This would be a hot contender for South Africa's national dish! The recipe was selected for an international recipe book published in 1951 by the United Nations Organisation. Bobotie is a Cape-Malay creation, and they spice it up even more with cumin, coriander and cloves. A similar dish was known in Europe in the middle ages after the Crusaders had brought turmeric from the East. When the first Dutch settlers arrived, Holland was largely influenced by Italian cooks, and a favourite dish was a hashed meat backed with curried sauce, spiked with red pepper and 'sweetened with blanched almonds.' There are many local variations, but the idea is that the mince should be tender and creamy in texture, which means long, slow cooking. Early cooks added a little tamarind water; lemon rind and juice is a more modern adaptation.
Bobotie (bʊˈbʊtɪ)
8 servings
Ingredients:
500g/1lb minced lamb or beef, or a mixture of the two
25g/1oz butter, vegetable oil
2 onions, chopped
2ml/½ tsp crushed garlic
15ml/1 tbsp curry powder
5ml/1 tsp ground turmeric
2 slices bread, crumbled
60 ml/¼ cup milk
finely grated rind and juice of ½ small lemon
1 egg
5 ml/1 tsp salt, milled black pepper
100g/(3oz dried apricots, chopped (or 4 tbsp of apricot jam)

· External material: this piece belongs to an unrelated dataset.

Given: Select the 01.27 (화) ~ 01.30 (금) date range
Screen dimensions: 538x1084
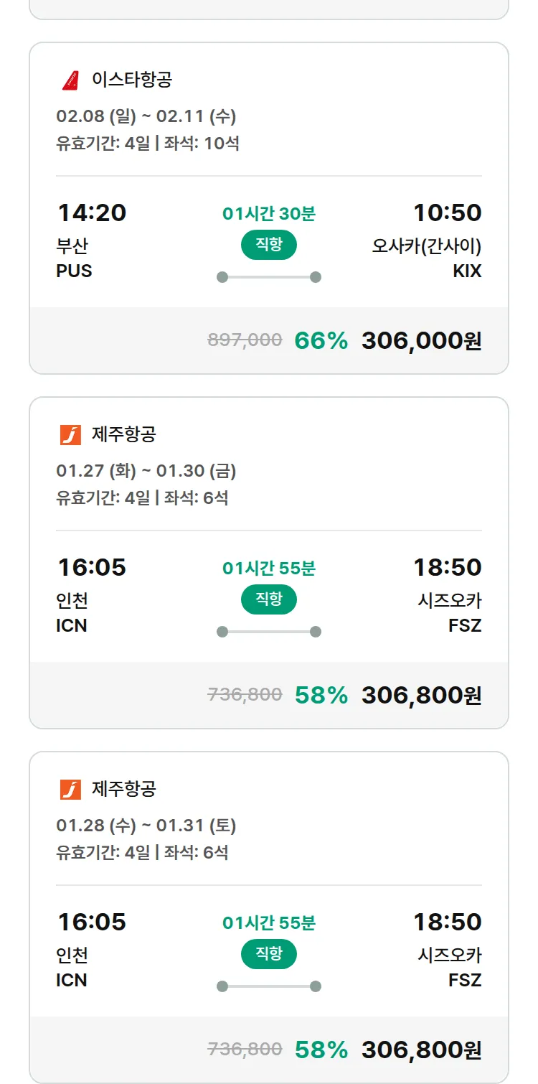Looking at the screenshot, I should tap(146, 471).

1 Granny Smith apple peeled, cored and chopped
60ml/¼cup sultanas (golden raisins)
50g/1 ½ oz slivered almonds, roasted in a dry frying pan
6 lemon, orange, or bay leaves
For the topping:
250ml /1 cup milk
2 eggs
½tsp salt
Method:
1. Directions: heat oven to 160C.
2. Butter a larger casserole.
3. Heat a little butter and oil in a large saucepan and fry the onions until golden. Add the ground meat (2Kg) and fry until lightly browned.
4. Stir in the garlic, masala or curry powder, turmeric and season with salt and pepper.

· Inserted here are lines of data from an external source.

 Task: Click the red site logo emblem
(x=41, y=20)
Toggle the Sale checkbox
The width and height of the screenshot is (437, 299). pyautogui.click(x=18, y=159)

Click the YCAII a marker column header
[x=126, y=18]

5. Cover and simmer over very low heat for about 30 minutes until the meat is tender. mix together the crumbs, milk, lemon zest and juice, egg, apricots, apples, raisins and almonds and mix into the ground meat (mince).
6. Transfer the mixture to the casserole dish and pat the top nice and level. roll up the leaves (lemon or bay) and bury them in the bobotie.

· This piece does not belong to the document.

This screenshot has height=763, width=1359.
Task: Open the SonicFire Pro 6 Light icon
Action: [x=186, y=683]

7. Cover and bake 30 minutes until the bobotie is firm and well cooked.
8. Remove from the oven and increase temp to 200C.
9. Mix together the milk, eggs (she recommends 4), and salt and pour over the bobotie.
10. Bake uncovered another 15 minutes until set and lightly browned.
11. Serve with Yellow Rice and Blatjang (a form of chutney). Zimbabwean friends use Mrs Balls Chutney!
Reprinted from Rainbow Cuisine: A Culinary Journey Through South Africa by Lannice Snyman ©1998 S&S Publishers. I'm hoping southern Aftican friends will send me their version of bobotie.
The word of the Day is ...
"slave" (n.)
late 13c., "person who is the chattel or property of another,"
From Old French esclave (13c.), from Medieval Latin Sclavus "slave" - the source also of Italian schiavo, French esclave, Spanish esclavo).
Originally "Slav" so used in this secondary sense because of the many Slavs sold into slavery by conquering peoples.
Applied to devices from 1904, especially those which are controlled by others - slave jib in sailing, similarly of locomotives, flash bulbs, amplifiers etc). Slave-trade is noted from 1734.
ps: the quote used as the title is by William Wilberforce. There are many Wilberforce quotes - I have added a favourite at the end of this musing.
pps: A great, great grandson of Thomas Fowell Buxton was Rupert Erroll Victor Buxton who drowned near Oxford at the age of 21 with his close friend Michael Llewelyn Davies - J. M. Barrie's inspiration for Peter Pan.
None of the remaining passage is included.